Stored data –
--
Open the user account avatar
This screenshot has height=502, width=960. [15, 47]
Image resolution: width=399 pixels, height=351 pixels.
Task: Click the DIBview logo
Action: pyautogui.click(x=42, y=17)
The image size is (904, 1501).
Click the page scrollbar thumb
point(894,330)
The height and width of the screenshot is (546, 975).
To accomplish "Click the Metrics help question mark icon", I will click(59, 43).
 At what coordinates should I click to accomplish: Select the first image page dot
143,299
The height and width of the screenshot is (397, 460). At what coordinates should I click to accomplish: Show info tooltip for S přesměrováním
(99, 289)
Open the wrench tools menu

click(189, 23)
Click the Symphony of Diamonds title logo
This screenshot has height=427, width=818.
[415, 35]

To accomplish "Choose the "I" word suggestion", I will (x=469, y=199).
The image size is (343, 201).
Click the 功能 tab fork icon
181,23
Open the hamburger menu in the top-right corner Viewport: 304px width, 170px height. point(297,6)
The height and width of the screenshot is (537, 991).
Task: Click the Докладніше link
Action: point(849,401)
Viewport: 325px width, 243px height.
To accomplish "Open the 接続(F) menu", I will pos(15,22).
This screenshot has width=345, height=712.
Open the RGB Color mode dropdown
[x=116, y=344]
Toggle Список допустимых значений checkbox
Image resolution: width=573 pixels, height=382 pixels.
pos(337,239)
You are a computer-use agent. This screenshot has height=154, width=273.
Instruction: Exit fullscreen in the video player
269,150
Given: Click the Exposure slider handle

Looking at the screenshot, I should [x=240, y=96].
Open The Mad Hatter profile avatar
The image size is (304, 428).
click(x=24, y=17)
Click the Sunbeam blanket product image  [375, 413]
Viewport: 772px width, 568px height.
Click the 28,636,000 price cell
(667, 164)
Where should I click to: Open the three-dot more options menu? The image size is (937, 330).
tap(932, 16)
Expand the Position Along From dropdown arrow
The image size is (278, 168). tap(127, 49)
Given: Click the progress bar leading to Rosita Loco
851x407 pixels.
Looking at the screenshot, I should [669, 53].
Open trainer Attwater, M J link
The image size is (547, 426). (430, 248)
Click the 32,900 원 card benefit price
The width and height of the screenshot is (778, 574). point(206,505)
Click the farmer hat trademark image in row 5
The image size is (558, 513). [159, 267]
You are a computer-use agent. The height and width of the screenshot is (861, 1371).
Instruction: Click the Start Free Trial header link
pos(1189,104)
--
What the task requires – Show all lines in the records above that hold "agent".

Task answer –
You are a computer-use agent. This screenshot has height=154, width=273.
You are a computer-use agent. The height and width of the screenshot is (861, 1371).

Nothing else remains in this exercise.